I'm hoping to just create a collection of pictures showing what pieces were added for each step in the instructions, and possibly denote what options are possible in the kit. I like the looks of it, and certainly like the price, I just hope I can actually put it together. This is nothing like the model kits I used to put together as a kid!

[EDIT] I've added a lot more labels to the image, but there are still several pieces that I cannot identify through either the directions or online photos. Some pieces are obviously part of the brake system, but I'm not sure where they go. Other pieces like the large wooden platform next to the queen posts are a complete mystery.


----------



## Shdwdrgn (Dec 23, 2014)

I finally figured out the mystery of the queen posts... It's not that one of them is different, but rather the directions are trying to convey that the side of each beam with the higher post needs to go on the side of the car where the brake cylinder sits.

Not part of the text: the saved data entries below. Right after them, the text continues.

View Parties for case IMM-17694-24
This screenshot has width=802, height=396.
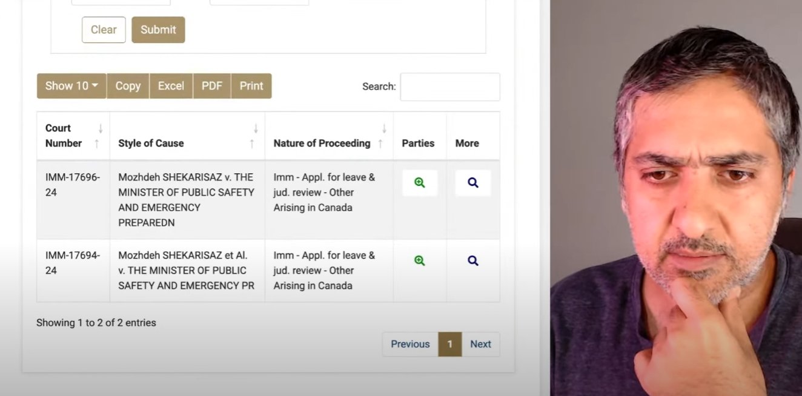point(420,261)
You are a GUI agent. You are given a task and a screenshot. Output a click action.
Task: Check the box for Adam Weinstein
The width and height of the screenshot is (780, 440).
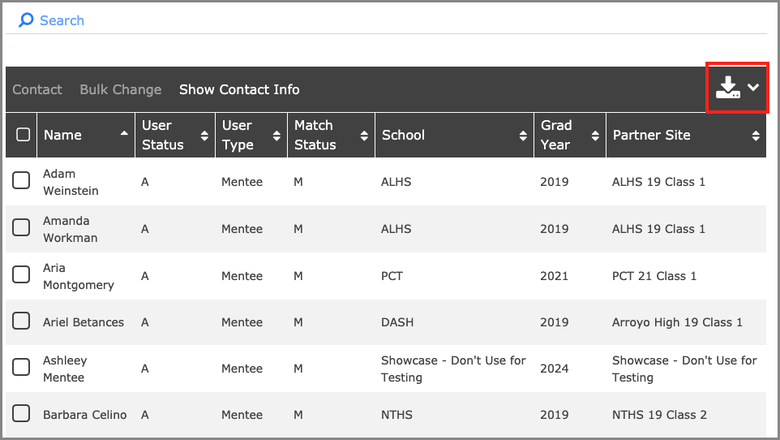click(21, 182)
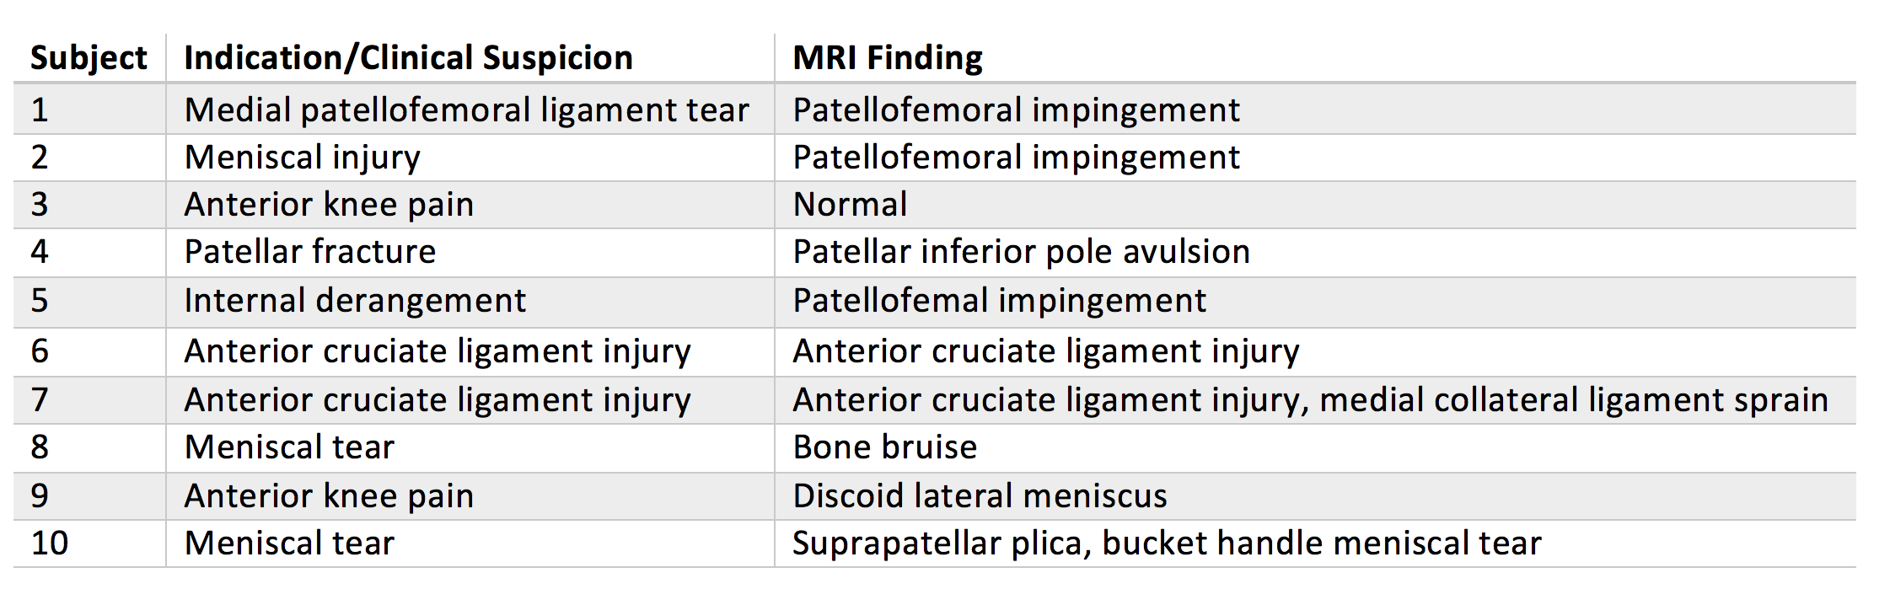Select the medial collateral ligament sprain finding

pyautogui.click(x=1573, y=400)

I'm still trying to understand the rail spacers made from the 1x4 basswood. If I follow the picture then that would indicate the U-bolts go through each one of the small pieces. I think the part that is confusing me is they specifically state to cut the center part first... What is so special about the center piece? It looks identical in shape and size to the rest of the spacers, so why do they make the notation? On the other hand, the length of the two strips of wood seem to suggest that the entire strip is supposed to be laid down the length of the car, one on each side, and that makes me hesitant to cut anything at all. Yes I know, there's nothing exact about the variety of modifications that may be done to rolling stock, but I would still like to understand what it is the author was originally trying to do.

If anyone is interested, I have started a folder of images on my own website (where the image above is stored). I added a scan of the instruction pages for reference.
http://sourpuss.net/projects/trains/Rail_Line/HOn3_Idler_Flat/img/


----------



## Shdwdrgn (Dec 23, 2014)

After hours of researching google images, I finally found enough detail to correctly identify the brake parts and understand their positioning. I've been taking a lot of photos as I go, and have started a web page that adds more information to the instructions. Hopefully others will be able to use this to build these kits a lot faster.

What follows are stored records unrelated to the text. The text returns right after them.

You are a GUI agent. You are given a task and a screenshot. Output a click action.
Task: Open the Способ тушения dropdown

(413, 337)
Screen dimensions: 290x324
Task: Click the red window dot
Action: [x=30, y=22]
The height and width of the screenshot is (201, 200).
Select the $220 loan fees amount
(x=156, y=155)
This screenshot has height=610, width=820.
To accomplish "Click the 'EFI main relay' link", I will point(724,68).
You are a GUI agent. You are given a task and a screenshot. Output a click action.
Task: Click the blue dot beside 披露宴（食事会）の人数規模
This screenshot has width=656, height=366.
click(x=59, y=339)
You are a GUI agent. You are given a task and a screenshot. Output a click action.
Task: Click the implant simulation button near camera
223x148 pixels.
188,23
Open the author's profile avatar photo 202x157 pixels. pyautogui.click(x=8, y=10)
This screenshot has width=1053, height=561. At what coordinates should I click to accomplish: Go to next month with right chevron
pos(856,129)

http://www.sourpuss.net/projects/trains/Rail_Line/HOn3_Idler_Flat/

Regarding the unlabeled pieces, my guess is that these are extras. These D&RGW flat cars were nothing more than old stock cars with the sides and roof taken off. Since RailLine also has a stock car kit from the same era, I would bet that many of the same pieces are used in both kits, and these parts probably have some function on the stock car.


----------



## Shdwdrgn (Dec 23, 2014)

I'm finally nearing completion of this kit and thought I'd share a few pictures. I'm waiting on a Kadee HOn3 coupler height gauge so I can set the position of the trucks, then I'll be ready for paint.

Finished up with the brake system and truss lines









The original stirrups got broke because I put them on way too early. I went with a screw hole for the couplers so I could remove them during painting or for repairs.









Testing the trucks, and I need to finish filing down the coupler screws.


----------